Which edition of IBC are you using


----------



## cda (Nov 21, 2016)

...........
No reply


----------



## Nathan Saucier (Nov 21, 2016)

cda said:


> Which edition of IBC are you using


2012


----------



## cda (Nov 21, 2016)

There will be some replies coming

Not my field 

Here is the commentary if you do not have it::


http://diberville.ms.us/home/wp-con...C-Code-And-Commentary-Volume-I_Compressed.pdf


----------



## Francis Vineyard (Nov 21, 2016)

Cannot use the exception to reduce the fire-resistance rating of the exterior wall.

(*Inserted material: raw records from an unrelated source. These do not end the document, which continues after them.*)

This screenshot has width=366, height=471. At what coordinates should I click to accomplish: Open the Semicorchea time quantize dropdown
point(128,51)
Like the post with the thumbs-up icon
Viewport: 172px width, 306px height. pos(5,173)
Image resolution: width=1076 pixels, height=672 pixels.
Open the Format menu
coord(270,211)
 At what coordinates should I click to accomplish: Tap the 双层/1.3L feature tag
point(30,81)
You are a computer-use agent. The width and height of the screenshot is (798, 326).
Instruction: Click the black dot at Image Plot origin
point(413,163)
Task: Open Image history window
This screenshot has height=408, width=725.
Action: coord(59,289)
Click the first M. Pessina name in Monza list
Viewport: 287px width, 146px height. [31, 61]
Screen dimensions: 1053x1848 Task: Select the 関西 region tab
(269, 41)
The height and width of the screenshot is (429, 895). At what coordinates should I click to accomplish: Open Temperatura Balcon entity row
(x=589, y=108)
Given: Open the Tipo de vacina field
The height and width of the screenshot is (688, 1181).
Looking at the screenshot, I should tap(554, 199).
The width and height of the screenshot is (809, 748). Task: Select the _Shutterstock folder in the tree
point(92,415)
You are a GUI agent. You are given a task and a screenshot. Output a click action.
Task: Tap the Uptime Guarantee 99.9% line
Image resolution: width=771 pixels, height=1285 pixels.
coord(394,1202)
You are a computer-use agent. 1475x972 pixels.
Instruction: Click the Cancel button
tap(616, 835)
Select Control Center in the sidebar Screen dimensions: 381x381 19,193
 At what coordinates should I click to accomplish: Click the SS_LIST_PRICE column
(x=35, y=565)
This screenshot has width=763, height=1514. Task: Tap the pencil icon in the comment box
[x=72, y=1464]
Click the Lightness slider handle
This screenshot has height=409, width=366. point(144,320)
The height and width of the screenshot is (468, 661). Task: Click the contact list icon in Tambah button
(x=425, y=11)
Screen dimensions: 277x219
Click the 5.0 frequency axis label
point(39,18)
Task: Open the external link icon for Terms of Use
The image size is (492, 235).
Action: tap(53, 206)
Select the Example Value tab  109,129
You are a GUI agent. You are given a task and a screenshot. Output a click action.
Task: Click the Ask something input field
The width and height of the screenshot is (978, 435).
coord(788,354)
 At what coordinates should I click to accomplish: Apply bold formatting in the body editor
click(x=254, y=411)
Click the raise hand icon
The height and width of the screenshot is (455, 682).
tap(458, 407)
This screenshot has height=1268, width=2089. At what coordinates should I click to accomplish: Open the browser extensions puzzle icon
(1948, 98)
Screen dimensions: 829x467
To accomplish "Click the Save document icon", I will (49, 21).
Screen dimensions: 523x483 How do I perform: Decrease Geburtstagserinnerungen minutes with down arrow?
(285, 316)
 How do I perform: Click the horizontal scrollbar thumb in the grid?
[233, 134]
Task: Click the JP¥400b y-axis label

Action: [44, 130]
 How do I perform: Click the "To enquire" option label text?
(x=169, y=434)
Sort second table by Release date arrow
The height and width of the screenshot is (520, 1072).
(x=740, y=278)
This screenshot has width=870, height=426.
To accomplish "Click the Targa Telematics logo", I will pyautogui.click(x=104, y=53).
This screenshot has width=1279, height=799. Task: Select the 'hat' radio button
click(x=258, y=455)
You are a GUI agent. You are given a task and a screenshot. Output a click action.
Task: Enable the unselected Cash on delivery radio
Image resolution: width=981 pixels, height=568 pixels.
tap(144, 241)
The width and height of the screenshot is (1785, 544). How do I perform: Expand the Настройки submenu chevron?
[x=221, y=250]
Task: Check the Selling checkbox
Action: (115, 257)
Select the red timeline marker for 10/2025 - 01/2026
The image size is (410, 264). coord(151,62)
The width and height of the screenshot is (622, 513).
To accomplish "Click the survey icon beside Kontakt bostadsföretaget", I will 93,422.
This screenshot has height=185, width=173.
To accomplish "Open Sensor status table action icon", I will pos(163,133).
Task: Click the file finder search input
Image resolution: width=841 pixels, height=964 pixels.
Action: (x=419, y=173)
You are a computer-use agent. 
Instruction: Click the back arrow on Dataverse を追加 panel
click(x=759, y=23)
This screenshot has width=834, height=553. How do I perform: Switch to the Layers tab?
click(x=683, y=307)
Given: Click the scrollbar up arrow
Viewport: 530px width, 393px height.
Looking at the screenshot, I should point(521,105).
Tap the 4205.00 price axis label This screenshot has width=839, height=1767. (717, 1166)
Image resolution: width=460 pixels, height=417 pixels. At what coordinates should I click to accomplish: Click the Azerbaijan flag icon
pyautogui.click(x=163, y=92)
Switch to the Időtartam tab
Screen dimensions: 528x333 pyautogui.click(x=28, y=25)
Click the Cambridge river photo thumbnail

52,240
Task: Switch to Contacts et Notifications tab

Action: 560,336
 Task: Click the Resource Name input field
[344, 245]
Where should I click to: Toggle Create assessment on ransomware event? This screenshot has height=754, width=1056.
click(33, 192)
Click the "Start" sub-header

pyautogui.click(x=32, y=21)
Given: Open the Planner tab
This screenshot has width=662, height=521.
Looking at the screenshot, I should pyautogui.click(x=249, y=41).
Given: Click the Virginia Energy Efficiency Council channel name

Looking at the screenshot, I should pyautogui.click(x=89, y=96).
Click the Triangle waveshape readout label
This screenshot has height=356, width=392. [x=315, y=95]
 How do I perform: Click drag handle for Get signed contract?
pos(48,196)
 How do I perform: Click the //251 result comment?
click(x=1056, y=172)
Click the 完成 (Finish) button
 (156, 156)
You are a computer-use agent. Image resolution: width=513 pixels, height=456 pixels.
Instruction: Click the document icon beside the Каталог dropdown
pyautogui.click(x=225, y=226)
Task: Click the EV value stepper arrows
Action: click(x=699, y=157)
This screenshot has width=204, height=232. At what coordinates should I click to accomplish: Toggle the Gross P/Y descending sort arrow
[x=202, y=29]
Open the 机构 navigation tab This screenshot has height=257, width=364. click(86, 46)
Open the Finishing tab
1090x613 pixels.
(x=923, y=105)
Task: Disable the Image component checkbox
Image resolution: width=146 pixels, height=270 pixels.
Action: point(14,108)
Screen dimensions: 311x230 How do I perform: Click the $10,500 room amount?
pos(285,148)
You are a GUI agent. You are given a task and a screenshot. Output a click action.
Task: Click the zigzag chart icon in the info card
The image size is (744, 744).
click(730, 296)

d. An approved automatic sprinkler system in accordance with Section 903.3.1.1 shall be allowed to be substituted for 1-hour fire-resistance-rated construction, provided such system is not otherwise required by other provisions of the code or used for an allowable area increase in accordance with Section 506.3 or an allowable height increase in accordance with Section 504.2. The 1-hour substitution for the fire resistance of exterior walls shall not be permitted.

As a kind reminder 903.3.1.1 is specific to NFPA 13; 903.3.1.2 is a 13R system permitted for Group R as applicable.


----------



## Nathan Saucier (Nov 21, 2016)

Francis Vineyard said:


> Cannot use the exception to reduce the fire-resistance rating of the exterior wall.
> 
> d. An approved automatic sprinkler system in accordance with Section 903.3.1.1 shall be allowed to be substituted for 1-hour fire-resistance-rated construction, provided such system is not otherwise required by other provisions of the code or used for an allowable area increase in accordance with Section 506.3 or an allowable height increase in accordance with Section 504.2. The 1-hour substitution for the fire resistance of exterior walls shall not be permitted.
> 
> As a kind reminder 903.3.1.1 is specific to NFPA 13; 903.3.1.2 is a 13R system permitted for Group R as applicable.


Ahh--I kept reading that lats bit of "d." as exterior bearing walls, not as exterior walls. This is very clear. Thanks, Francis!


----------



## cda (Nov 21, 2016)

1

FROM the Commentary


----------



## Nathan Saucier (Nov 21, 2016)

new thought--If I were to separate the steel structure from the exterior wall exposed and inset from the exterior wall. I can then have a 1hr exterior non-load bearing wall , and a 1hr primary structural frame, correct? 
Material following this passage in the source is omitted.